Abed and Shirley (Yvette Nicole Brown) had both been at the mall one day. Shirley was buying lingerie for a romantic date with her husband Andre, while Abed had been standing outside a movie theater to warn moviegoers to not see Star Wars: The Phantom Menace. Abed accosted two little boys attempting to see the movie (who happened to be Shirley's children), causing Abed to get a restraining order from the theater and attend therapy sessions. As Abed headed to meet the therapist, he spotted Annie stealing the doctor's prescription pad and warned the doctor, presumably leading to Annie getting caught. To pick up her kids, Shirley was forced to leave Andre on a date at the same restaurant where Jeff (Joel McHale) and his client, a stripper, were also eating. Jeff had successfully defended her in a case, where Britta (Gillian Jacobs) had been staging a rally to support the case. The stripper told Jeff she was talking to a married man, implied to be Andre. Having just received news that he was to be disbarred due to a lack of a college degree, Jeff encouraged her to pursue him.

In the present, Abed believes himself to be the villain of the group, as he had caused Shirley to leave the restaurant to get her kids and Annie to get in trouble for drugs. Jeff, however, believes he is responsible after encouraging the stripper to have an affair with Andre. The group then disbands, feeling awkward about their past meetings. Later, they all independently meet up at the same place for frozen yogurt. Jeff realizes that perhaps it was fate they all met, and they realize they all decided in this very place that they would attend Greendale. Chang (Ken Jeong) had been passing out fliers for Greendale that day, and the group had also observed an old man, implied to be Pierce (Chevy Chase), break a frozen yogurt machine and then fake a heart attack.

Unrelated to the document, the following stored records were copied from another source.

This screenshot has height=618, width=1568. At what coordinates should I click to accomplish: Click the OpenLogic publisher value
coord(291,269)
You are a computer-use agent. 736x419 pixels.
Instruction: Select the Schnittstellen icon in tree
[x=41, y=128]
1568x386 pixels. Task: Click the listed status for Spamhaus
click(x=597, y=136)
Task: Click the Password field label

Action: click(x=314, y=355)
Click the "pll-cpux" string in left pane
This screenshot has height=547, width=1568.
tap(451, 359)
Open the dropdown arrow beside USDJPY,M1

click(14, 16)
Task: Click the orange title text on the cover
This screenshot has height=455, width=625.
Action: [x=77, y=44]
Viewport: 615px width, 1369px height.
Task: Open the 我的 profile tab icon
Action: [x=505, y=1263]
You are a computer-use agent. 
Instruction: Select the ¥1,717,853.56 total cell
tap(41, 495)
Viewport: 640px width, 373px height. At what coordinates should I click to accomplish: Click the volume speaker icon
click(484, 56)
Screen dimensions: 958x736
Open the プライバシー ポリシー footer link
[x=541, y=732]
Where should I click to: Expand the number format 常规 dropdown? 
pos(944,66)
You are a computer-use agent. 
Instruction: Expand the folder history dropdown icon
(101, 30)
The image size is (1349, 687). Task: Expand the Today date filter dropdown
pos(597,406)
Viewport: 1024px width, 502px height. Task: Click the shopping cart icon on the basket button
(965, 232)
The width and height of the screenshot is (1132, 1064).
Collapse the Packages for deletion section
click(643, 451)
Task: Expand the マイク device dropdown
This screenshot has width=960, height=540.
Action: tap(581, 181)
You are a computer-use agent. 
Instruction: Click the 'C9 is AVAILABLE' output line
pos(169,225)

Meanwhile, Chang, who is still faking his amnesia and secretly working with the dean of City College, offers to mail an envelope from Dean Pelton (Jim Rash) containing the lease renewal for the college. Chang initially plans to steal the envelope, but Abed meets with him later, telling him he is the reason the group had all attended Greendale and deserves to be one of them. Chang is touched, deciding to join the group and mail the envelope. He later calls Steven Spreck (Jordan Black), the dean of City College, telling him he is out, but the dean decides to switch to "Plan B" and laughs maniacally while viewing a blueprint of a giant robot spider.

== Continuity ==
During the flashback of the group independently being at the mall for frozen yogurt, the song "Don't You (Forget About Me)" by Simple Minds can be heard in the background. This song was featured in the pilot episode of the series which was dedicated to John Hughes, the director of the film The Breakfast Club, for which the song was the main anthem.

Early in the episode, Abed asks Britta if she has ever taken photos of her feet and put them on the internet for money. Britta replies "No" in a laughing and defensive way, implying that she actually had done so. In the pilot episode, Britta tells Jeff she did "a little foot modeling." (Counting the episodes "Foosball and Nocturnal Vigilantism" and "Intro to Felt Surrogacy," it is the fourth indirect reference to foot fetishism of the series.)

== Reception ==
In its original broadcast, "Heroic Origins" was seen by 2.67 million American viewers and achieved a 1.2 rating in the 18-49 demographic. It placed fourth in overall viewership in its time slot, behind The Big Bang Theory, American Idol, and Wife Swap.